Consider the following scalar discrete-time control system $$x(k + 1) = 2x(k) + u(k)$$ where $x \in \mathbb R$, $u \in \mathbb R$ and $x(0) = −2$. Let $N > 1$ be some integer.
Consider the following cost function $$J = \sum_{k=0}^{N} u(k)^2$$ Find the optimal control law and the minimal cost.
Consider the following cost function $$J = \sum_{k=0}^{N} x(k)^2$$ Find the optimal control law and the minimal cost.
Consider the optimal control problem of $2.$ with the constraint $|u(k)| \leq 0.5$. Find the optimal control law.
I got stuck in the part where we need to find the control law and minimal law, I used Riccati equation but I don't feel like it's correct.

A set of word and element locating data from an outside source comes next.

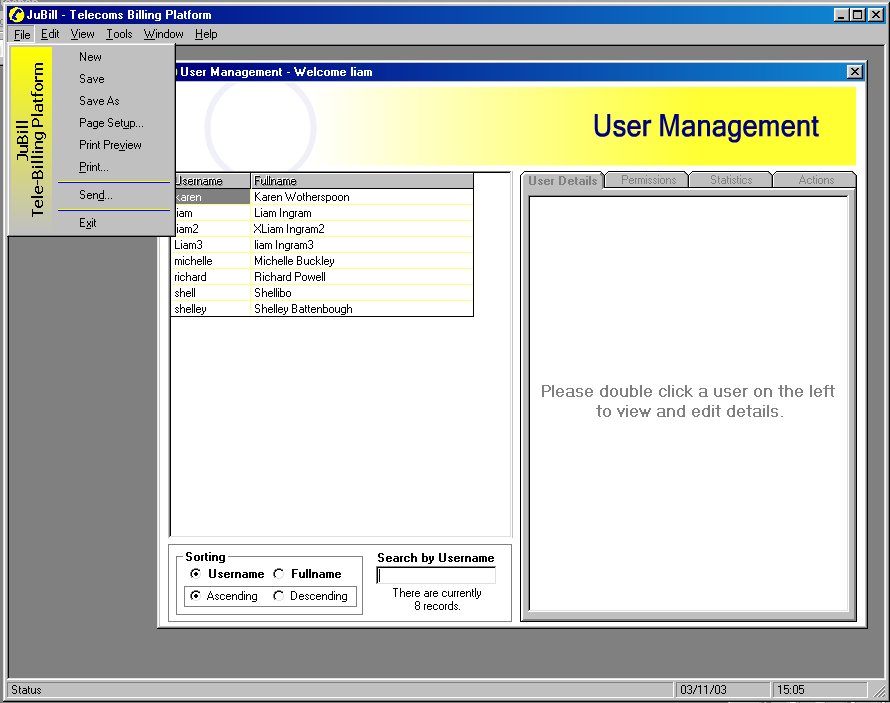Select the Username sorting radio button
890x703 pixels.
(x=195, y=574)
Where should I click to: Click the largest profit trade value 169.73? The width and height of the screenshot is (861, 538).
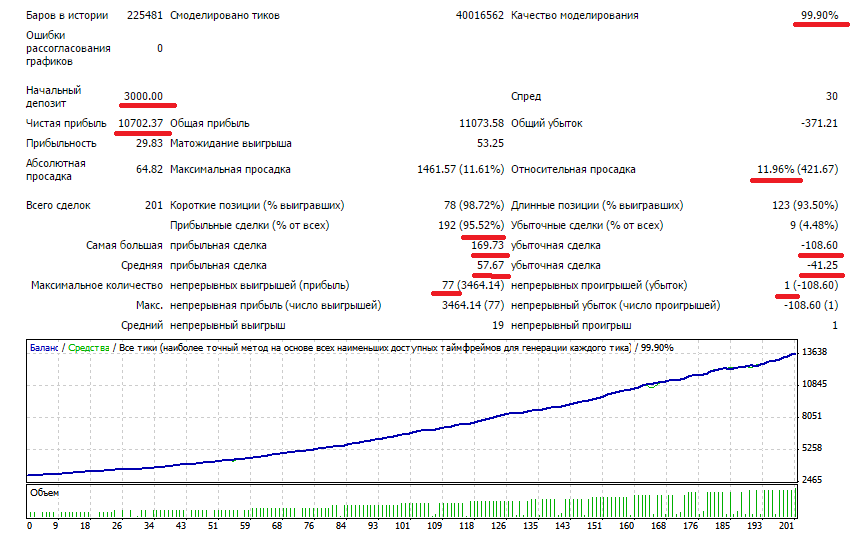pos(487,245)
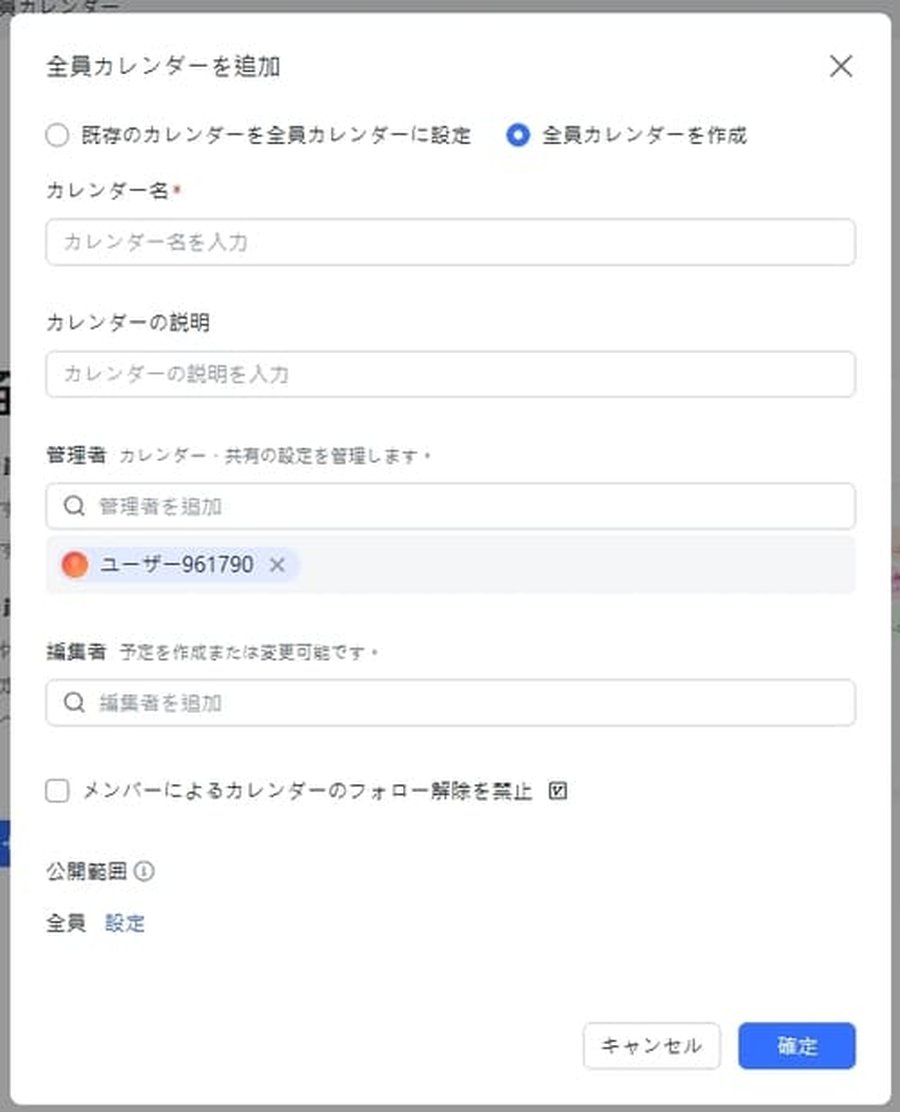
Task: Click the カレンダーの説明を入力 input field
Action: tap(450, 375)
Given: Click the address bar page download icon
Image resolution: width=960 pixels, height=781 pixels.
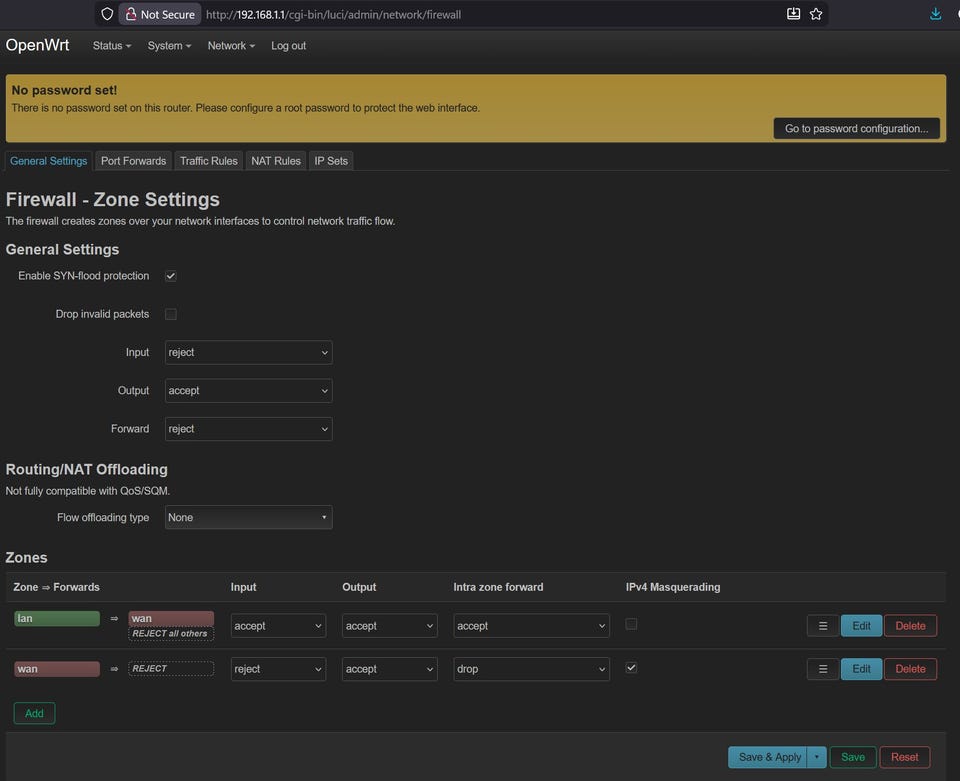Looking at the screenshot, I should click(x=793, y=14).
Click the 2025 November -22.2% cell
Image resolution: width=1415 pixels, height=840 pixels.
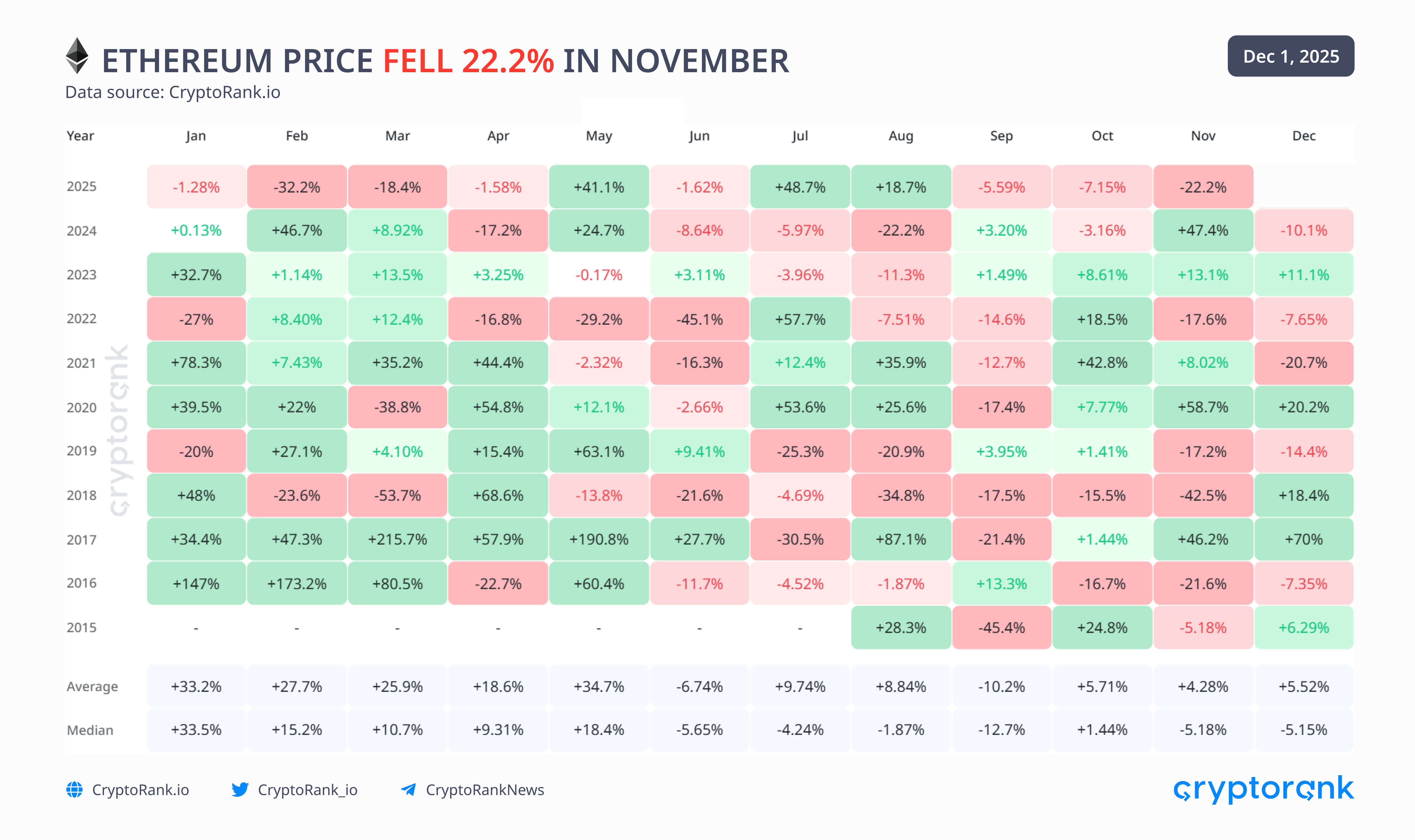coord(1203,187)
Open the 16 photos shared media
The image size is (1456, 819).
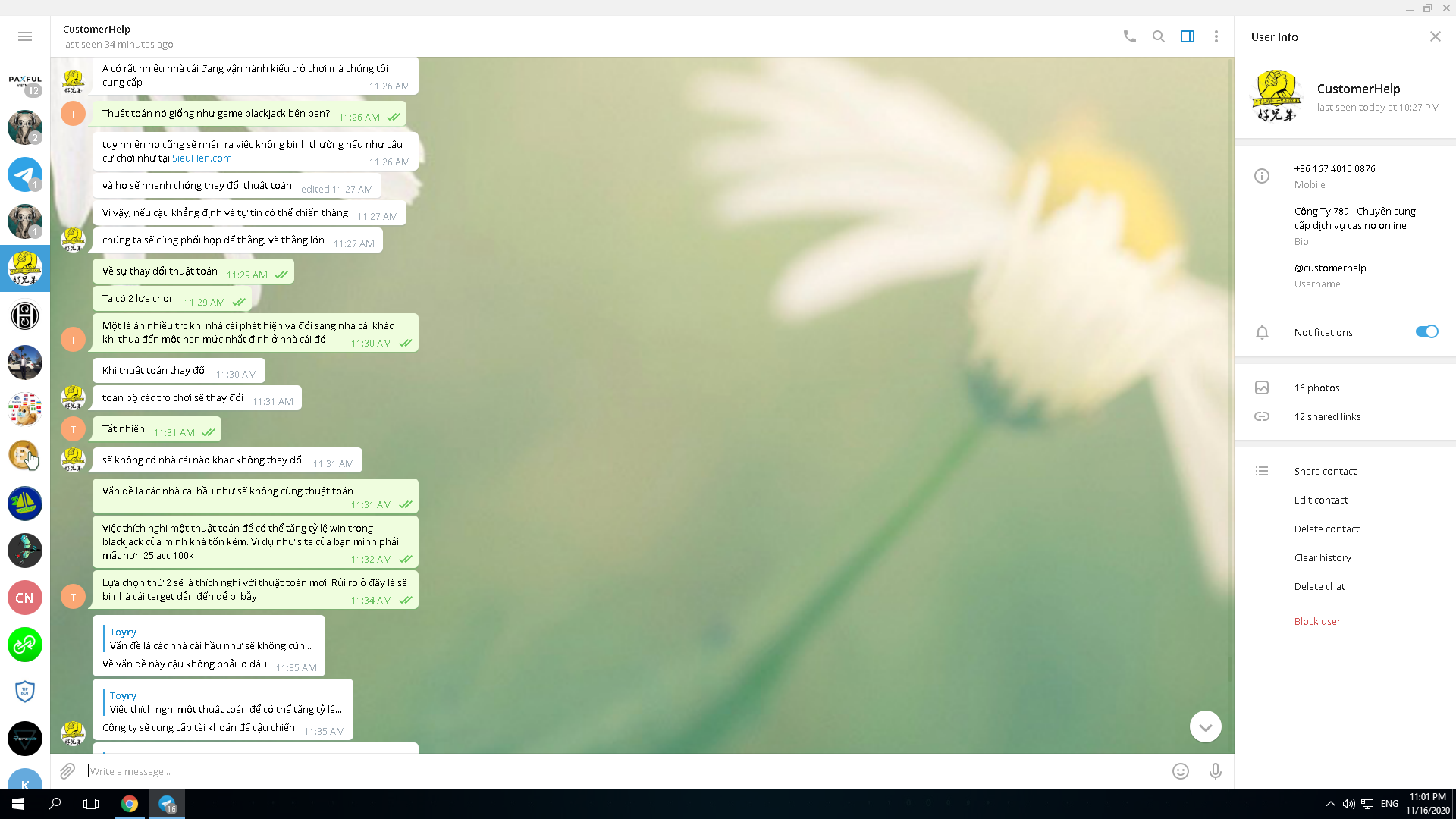1316,388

I will give you some hints:
$(a)$ Your cost does not depend on the state $x$. You only have $u$ in it, which is your control input (you have total control about what will happen with $u(k)$). Do you see how the cost can be minimized if we do not care about the state $x$?
$(b)$ The cost now depends on the state $x$. As long as the state is not zero we will accumulate additional cost. Can you think of a control input $u(k=0)$ such that $x(k=1)=0$? This means that we are driving the system directly to the origin. This type of control is called dead beat control and is not possible for linear continuous time-invariant systems but possible for linear time-invariant discrete systems. Use $x(k+1) = 2x(k) + u(k)$ and the initial condition. Remember that this problem does not give us any constraints on the inputs $u(k)$. If the system is in the origin after one step what will $u(k)$ be for $k\geq 1$?
For $(c)$ try to understand what the system does for $u(k)=0.5$ and $u(k)=-0.5$. We only consider the state $x(k)$ in our cost function. How could you minimize this cost given the constraint $|u(k)|\leq 0.5$? Also note that the cost function is only a finite sum.